Fixes typos in Spark Streaming Programming Guide

These typos were reported on the spark-users mailing list, see: https://groups.google.com/d/msg/spark-users/SyLGgJlKCrI/LpeBypOkSMUJ
author: Andy Konwinski <andyk@berkeley.edu> 2013-07-12 11:51:14 -0700
committer: Andy Konwinski <andyk@berkeley.edu> 2013-07-12 11:51:14 -0700
commit: cd7259b4b8d8abbff6db963fd8f84d4bd0b3737b (patch)
tree: 7907ca5526adc54e47a37496d63ebc9cc5ab7657 /docs
parent: 018d04c64e68876f4491fbccb3752e9da0a0c5d3 (diff)
download: spark-cd7259b4b8d8abbff6db963fd8f84d4bd0b3737b.tar.gz
spark-cd7259b4b8d8abbff6db963fd8f84d4bd0b3737b.tar.bz2
spark-cd7259b4b8d8abbff6db963fd8f84d4bd0b3737b.zip
1 files changed, 2 insertions, 2 deletions
diff --git a/docs/streaming-programming-guide.md b/docs/streaming-programming-guide.md
index f5788dc467..8cd1b0cd66 100644
--- a/docs/streaming-programming-guide.md
+++ b/docs/streaming-programming-guide.md
@@ -7,7 +7,7 @@ title: Spark Streaming Programming Guide
 {:toc}
 
 # Overview
-A Spark Streaming application is very similar to a Spark application; it consists of a *driver program* that runs the user's `main` function and continuous executes various *parallel operations* on input streams of data. The main abstraction Spark Streaming provides is a *discretized stream* (DStream), which is a continuous sequence of RDDs (distributed collections of elements) representing a continuous stream of data. DStreams can be created from live incoming data (such as data from a socket, Kafka, etc.) or can be generated by transformong existing DStreams using parallel operators like `map`, `reduce`, and `window`. The basic processing model is as follows: 
+A Spark Streaming application is very similar to a Spark application; it consists of a *driver program* that runs the user's `main` function and continuous executes various *parallel operations* on input streams of data. The main abstraction Spark Streaming provides is a *discretized stream* (DStream), which is a continuous sequence of RDDs (distributed collections of elements) representing a continuous stream of data. DStreams can be created from live incoming data (such as data from a socket, Kafka, etc.) or can be generated by transforming existing DStreams using parallel operators like `map`, `reduce`, and `window`. The basic processing model is as follows: 
 (i) While a Spark Streaming driver program is running, the system receives data from various sources and and divides it into batches. Each batch of data is treated as an RDD, that is, an immutable parallel collection of data. These input RDDs are saved in memory and replicated to two nodes for fault-tolerance. This sequence of RDDs is collectively called an InputDStream.

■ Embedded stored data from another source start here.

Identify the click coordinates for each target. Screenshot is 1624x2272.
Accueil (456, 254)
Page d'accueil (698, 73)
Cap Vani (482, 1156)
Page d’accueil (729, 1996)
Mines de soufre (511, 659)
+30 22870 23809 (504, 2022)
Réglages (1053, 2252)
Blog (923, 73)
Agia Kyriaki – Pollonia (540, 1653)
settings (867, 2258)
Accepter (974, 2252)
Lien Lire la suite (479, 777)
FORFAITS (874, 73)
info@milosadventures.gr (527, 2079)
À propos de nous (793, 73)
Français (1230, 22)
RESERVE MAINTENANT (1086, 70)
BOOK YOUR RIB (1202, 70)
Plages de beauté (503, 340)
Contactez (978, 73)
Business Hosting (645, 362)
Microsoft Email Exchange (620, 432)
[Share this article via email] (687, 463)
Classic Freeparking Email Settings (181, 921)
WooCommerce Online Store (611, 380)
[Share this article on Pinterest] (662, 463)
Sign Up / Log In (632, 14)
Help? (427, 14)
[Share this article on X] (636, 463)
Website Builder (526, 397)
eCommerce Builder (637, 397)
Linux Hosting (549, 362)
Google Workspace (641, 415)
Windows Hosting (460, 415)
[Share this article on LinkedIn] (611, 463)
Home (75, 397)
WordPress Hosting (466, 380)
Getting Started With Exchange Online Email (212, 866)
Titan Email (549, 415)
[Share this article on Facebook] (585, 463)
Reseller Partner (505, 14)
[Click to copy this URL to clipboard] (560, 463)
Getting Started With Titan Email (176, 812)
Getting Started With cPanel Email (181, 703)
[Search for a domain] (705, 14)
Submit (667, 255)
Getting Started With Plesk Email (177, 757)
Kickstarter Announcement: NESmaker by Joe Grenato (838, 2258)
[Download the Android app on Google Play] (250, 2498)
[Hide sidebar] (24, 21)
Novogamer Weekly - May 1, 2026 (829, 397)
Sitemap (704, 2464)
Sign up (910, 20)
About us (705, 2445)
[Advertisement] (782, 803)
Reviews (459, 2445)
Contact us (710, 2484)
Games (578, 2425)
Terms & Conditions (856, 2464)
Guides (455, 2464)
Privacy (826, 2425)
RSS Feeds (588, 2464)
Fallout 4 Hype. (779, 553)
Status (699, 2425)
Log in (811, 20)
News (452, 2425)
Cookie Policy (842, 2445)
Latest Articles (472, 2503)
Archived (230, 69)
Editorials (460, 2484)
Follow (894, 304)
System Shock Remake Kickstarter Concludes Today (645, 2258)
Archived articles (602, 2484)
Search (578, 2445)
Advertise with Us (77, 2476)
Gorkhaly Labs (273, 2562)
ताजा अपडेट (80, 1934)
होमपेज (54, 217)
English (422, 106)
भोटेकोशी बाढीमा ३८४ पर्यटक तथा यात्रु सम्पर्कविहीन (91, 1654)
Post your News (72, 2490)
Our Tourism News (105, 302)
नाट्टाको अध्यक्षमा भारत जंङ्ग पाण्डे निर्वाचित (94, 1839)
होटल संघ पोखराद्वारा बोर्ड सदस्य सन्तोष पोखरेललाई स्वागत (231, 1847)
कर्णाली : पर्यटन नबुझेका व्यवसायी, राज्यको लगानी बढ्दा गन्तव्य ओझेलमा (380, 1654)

 (ii) Data received by InputDStreams are processed using DStream operations. Since all data is represented as RDDs and all DStream operations as RDD operations, data is automatically recovered in the event of node failures.  
 
@@ -20,7 +20,7 @@ The first thing a Spark Streaming program must do is create a `StreamingContext`
 new StreamingContext(master, appName, batchDuration, [sparkHome], [jars])
 {% endhighlight %}
 
-The `master` parameter is a standard [Spark cluster URL](scala-programming-guide.html#master-urls) and can be "local" for local testing. The `appName` is a name of your program, which will be shown on your cluster's web UI. The `batchDuration` is the size of the batches (as explained earlier). This must be set carefully such the cluster can keep up with the processing of the data streams. Start with something conservative like 5 seconds. See the [Performance Tuning](#setting-the-right-batch-size) section for a detailed discussion. Finally, `sparkHome` and `jars` are necessary when running on a cluster to specify the location of your code, as described in the [Spark programming guide](scala-programming-guide.html#deploying-code-on-a-cluster).
+The `master` parameter is a standard [Spark cluster URL](scala-programming-guide.html#master-urls) and can be "local" for local testing. The `appName` is a name of your program, which will be shown on your cluster's web UI. The `batchDuration` is the size of the batches (as explained earlier). This must be set carefully such that the cluster can keep up with the processing of the data streams. Start with something conservative like 5 seconds. See the [Performance Tuning](#setting-the-right-batch-size) section for a detailed discussion. Finally, `sparkHome` and `jars` are necessary when running on a cluster to specify the location of your code, as described in the [Spark programming guide](scala-programming-guide.html#deploying-code-on-a-cluster).
 
 This constructor creates a SparkContext for your job as well, which can be accessed with `streamingContext.sparkContext`.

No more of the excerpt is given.